Many books have been written on how to save money and how to get rich quick, yet there are relatively few millionaires running around in attestation to the efficacy of these schemes. Generally, the notion is always the same, “pay yourself first” they say. Some authors prescribe a savings value based on percentages of income, for instance 10% or 20% should be set aside each pay.
It sounds so easy, yet saving money is a very real challenge for most Canadians. The government has made it even more challenging to save money by making it easier for Canadians to liquidate savings.
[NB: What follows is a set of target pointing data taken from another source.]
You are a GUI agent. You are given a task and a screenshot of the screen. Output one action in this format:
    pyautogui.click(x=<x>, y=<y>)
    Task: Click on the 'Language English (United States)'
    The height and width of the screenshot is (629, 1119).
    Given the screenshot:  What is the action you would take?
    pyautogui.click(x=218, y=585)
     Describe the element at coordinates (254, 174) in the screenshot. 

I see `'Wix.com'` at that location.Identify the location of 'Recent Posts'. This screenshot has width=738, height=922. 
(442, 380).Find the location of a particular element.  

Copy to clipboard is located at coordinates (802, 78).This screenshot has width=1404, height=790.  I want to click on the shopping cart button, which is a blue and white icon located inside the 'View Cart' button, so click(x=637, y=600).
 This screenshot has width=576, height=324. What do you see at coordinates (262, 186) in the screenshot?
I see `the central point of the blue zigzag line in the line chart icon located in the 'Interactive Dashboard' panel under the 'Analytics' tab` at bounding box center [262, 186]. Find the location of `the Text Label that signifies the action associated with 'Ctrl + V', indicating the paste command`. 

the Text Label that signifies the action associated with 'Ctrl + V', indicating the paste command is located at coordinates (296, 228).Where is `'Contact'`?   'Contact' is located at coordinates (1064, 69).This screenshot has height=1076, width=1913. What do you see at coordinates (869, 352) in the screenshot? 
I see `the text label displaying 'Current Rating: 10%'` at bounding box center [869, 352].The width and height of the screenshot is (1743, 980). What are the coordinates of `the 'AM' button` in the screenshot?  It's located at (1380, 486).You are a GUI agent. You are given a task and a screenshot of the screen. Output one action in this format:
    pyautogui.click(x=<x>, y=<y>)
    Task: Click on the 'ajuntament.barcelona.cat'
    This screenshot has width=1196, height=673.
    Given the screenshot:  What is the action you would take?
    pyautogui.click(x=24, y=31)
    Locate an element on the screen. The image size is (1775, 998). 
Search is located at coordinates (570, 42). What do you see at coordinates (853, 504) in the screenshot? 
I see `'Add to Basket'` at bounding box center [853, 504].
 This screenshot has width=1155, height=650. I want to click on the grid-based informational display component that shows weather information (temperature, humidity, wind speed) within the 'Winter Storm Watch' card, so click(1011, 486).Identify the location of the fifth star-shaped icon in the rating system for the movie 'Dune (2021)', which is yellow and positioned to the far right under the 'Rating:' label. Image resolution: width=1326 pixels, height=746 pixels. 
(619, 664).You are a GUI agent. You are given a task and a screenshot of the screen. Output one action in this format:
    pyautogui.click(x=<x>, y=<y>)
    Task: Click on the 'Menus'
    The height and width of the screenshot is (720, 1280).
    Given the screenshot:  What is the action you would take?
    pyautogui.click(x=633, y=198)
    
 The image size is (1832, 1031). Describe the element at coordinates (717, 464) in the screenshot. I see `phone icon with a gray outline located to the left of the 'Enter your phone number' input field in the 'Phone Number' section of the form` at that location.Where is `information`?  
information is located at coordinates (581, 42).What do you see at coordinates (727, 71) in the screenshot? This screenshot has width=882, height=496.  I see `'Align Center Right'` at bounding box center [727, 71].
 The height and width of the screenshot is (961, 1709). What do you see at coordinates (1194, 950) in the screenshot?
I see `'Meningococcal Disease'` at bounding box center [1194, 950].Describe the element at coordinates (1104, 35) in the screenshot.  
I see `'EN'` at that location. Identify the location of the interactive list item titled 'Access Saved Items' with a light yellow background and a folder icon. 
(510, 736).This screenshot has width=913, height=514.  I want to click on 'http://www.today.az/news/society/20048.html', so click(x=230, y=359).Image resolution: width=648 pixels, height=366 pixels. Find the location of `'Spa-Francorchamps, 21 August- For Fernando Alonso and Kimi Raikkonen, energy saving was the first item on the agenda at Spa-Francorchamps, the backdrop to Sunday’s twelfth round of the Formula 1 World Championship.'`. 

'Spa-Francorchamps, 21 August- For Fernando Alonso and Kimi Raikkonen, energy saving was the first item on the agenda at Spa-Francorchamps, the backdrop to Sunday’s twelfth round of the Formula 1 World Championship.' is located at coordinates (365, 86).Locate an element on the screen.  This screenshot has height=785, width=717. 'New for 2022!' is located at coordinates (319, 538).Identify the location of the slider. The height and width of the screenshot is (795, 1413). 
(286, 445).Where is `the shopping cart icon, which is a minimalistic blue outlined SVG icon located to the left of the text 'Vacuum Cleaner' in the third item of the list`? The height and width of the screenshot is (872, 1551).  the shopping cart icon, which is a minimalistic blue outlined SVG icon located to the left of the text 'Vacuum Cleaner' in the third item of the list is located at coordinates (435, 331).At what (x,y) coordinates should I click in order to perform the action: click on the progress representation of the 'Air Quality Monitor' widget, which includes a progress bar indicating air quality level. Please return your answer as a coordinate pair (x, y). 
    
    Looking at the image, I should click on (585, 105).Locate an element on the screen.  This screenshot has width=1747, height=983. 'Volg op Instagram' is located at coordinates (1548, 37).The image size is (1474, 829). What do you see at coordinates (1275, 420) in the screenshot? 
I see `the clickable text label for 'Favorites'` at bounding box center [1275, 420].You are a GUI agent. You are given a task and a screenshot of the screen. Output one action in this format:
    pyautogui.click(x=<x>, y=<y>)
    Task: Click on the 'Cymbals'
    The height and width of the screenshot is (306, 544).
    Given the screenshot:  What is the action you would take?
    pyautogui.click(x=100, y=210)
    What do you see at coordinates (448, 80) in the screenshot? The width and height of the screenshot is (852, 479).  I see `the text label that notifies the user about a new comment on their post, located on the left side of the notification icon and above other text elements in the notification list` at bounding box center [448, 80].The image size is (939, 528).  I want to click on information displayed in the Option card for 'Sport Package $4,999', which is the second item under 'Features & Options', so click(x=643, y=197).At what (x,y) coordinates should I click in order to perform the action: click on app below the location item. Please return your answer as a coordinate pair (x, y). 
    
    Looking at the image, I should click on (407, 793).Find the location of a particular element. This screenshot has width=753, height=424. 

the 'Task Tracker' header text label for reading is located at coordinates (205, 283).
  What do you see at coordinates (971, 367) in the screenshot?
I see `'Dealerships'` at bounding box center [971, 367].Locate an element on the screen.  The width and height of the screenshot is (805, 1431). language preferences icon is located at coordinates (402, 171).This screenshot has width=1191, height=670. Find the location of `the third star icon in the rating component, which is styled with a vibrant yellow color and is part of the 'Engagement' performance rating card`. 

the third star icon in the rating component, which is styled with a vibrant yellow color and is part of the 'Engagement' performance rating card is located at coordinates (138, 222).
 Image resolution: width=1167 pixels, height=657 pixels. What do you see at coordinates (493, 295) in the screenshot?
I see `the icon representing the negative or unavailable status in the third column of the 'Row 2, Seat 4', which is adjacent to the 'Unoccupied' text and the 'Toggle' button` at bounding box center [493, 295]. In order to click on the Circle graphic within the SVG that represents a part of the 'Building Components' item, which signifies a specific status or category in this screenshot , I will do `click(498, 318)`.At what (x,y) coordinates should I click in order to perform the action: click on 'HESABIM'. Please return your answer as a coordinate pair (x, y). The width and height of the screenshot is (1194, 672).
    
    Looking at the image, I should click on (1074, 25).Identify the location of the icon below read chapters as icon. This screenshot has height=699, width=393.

Canadians are encouraged to use RSP or TFSA investments for down payments as first-time home buyers and to repay debts. The money taken from such plans theoretically remain in the plans, at least for tax purposes. A small percentage must be repaid to the plan each year to avoid the tax consequences of withdrawal. From a statistical point of view, the money is still saved although that is clearly not the case.
Some sources report that nearly half of all RSPs in Canada have been raided by savers for the purchase of real property or the repayment of debts.
Saving money ought to be a priority, it ought to be the first not the last item on the budget wish list. While the percentage value suggested by some writers may not be realistic, the idea of prioritizing is. Try putting a very small amount $10 per month and increase it incrementally over a long period of time so that you can adjust your budget to the increases with stressing your ability to pay your bills.
Think about making corresponding reductions in non-necessity spending such as smoking, alcohol, entertainment and eating out. For more than half of Canadians, who live below the poverty line, saving money is not likely to happen, but for those who do earn more than the LICO putting a small amount aside each month may be reasonable.